As most of you will know, NaNoWriMo is around the corner. Initially I wasn’t going to participate considering the busyness of life and all the things requiring my attention. However, I was talking to Rachel Poli in one of her blog posts discussing NaNo participation and she reminded me that I could be a rebel; I could write my 50K words without starting a new novel. It was a great idea.
New Novel
Of course, my mind is a mysterious creature, able to conjure up the most outlandish ideas at the worst times. I don’t even remember where the idea came from, but I was suddenly struck by it for a new novel. Just in time for NaNo too. Only problem? It’s vast. It’s confusing. It’s massive. It keeps twisting and turning and writhing and squirming into a new form every day. It has more forms than a villain from Dragonball Z.
Obstacles
I’m a pantser. A discovery writer. A rambler. I get an idea, start writing and let the story, characters, and vague plot progress the story wherever it pleases. I’m as surprised by the ending as everyone else. Truth is, this doesn’t work all the time. It’s probably why I don’t have a complete novel by now. Why I hit writer’s block faster and harder.

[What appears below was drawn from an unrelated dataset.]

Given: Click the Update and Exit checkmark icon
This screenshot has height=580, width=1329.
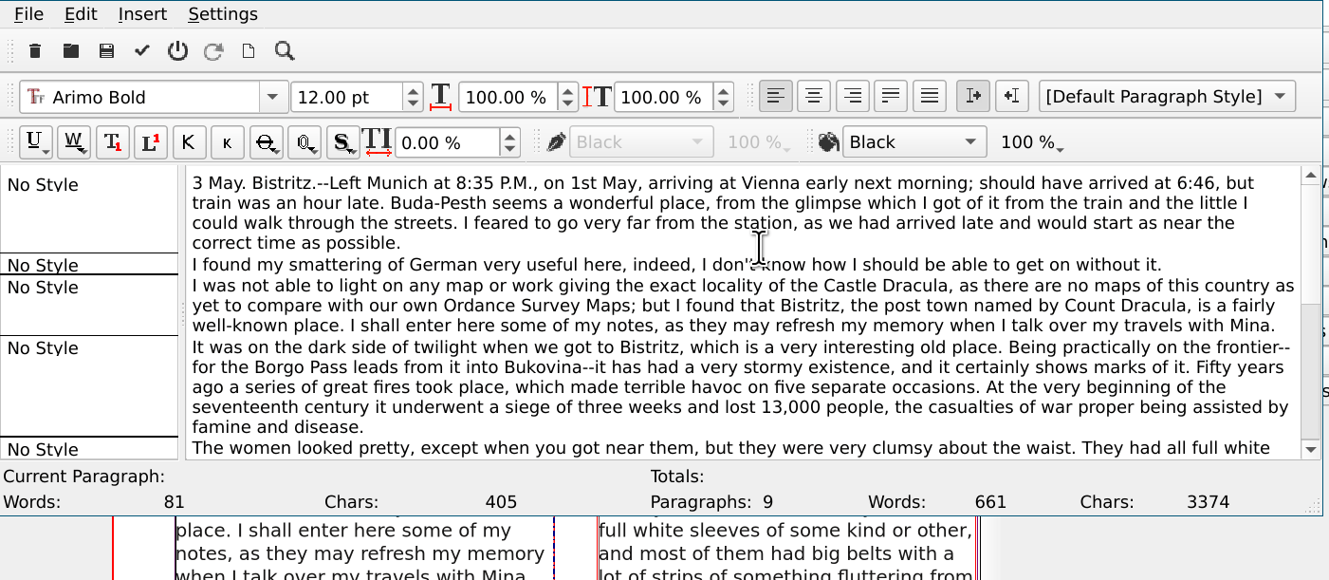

Characters are core ingredients to a story. I sometimes forget this and realize much later than I have cookie-cut characters as thin as paper and more clichéd than an orphaned boy who finds out he has a special ability that makes him the chosen one. According to ancient prophecy. Guided by his mentor… who dies.

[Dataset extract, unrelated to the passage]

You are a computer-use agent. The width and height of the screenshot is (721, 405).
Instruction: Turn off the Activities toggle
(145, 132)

World Building is a massive part of the story. Yet I tend to forget this even though I wrote a four part series on world building. In fact, I read through that series and I realized that it’s all just vague waffling without getting into the nitty-gritty of world building. Even that is just another example of my type of writing. And I’m starting to hate it.
Depth of story, character, and world is my greatest obstacle. It is really difficult to write profoundly when you have no idea what you’re writing about. It is difficult to have significant characters when you have no idea who they are. It is difficult to have an expansive world if you don’t know what it is. In short, discovery writing hasn’t allowed me to explore all of these important traits and all I’m left with is lackluster drafts soon to be Recycle Bin material.
Solution
XMind is a free mind mapping software available for Windows, Mac, Linux and even has the cool function of working straight from a USB flash drive without needing to install it. My younger (sometimes wiser) self used to map every detail in a story. I’ve decided to go back to this tried and tested method to plot out my new novel. It actually needs it. There is so much detail I can’t imagine writing paragraphs of notes and trying to tie them all in as separate pages.

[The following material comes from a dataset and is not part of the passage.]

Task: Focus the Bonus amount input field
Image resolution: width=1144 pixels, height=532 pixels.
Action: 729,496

I’m actually struggling to plot this all out. The story has multiple-genres (horror, thriller, fantasy, and sci-fi, told as a mystery). It involves multiple characters. It involves multiple worlds. It involves concepts I need to figure out right down to the core otherwise my story will have more plot holes than all the Marvel hero movies (I’m looking at you especially X-Men). I’m already feeling severely overwhelmed and NaNo hasn’t even started yet.
I may have bitten off more than I can chew and I’m either going to choke, or pull a Golden-Snitch-In-My-Throat-For-The-Win-Maneuver.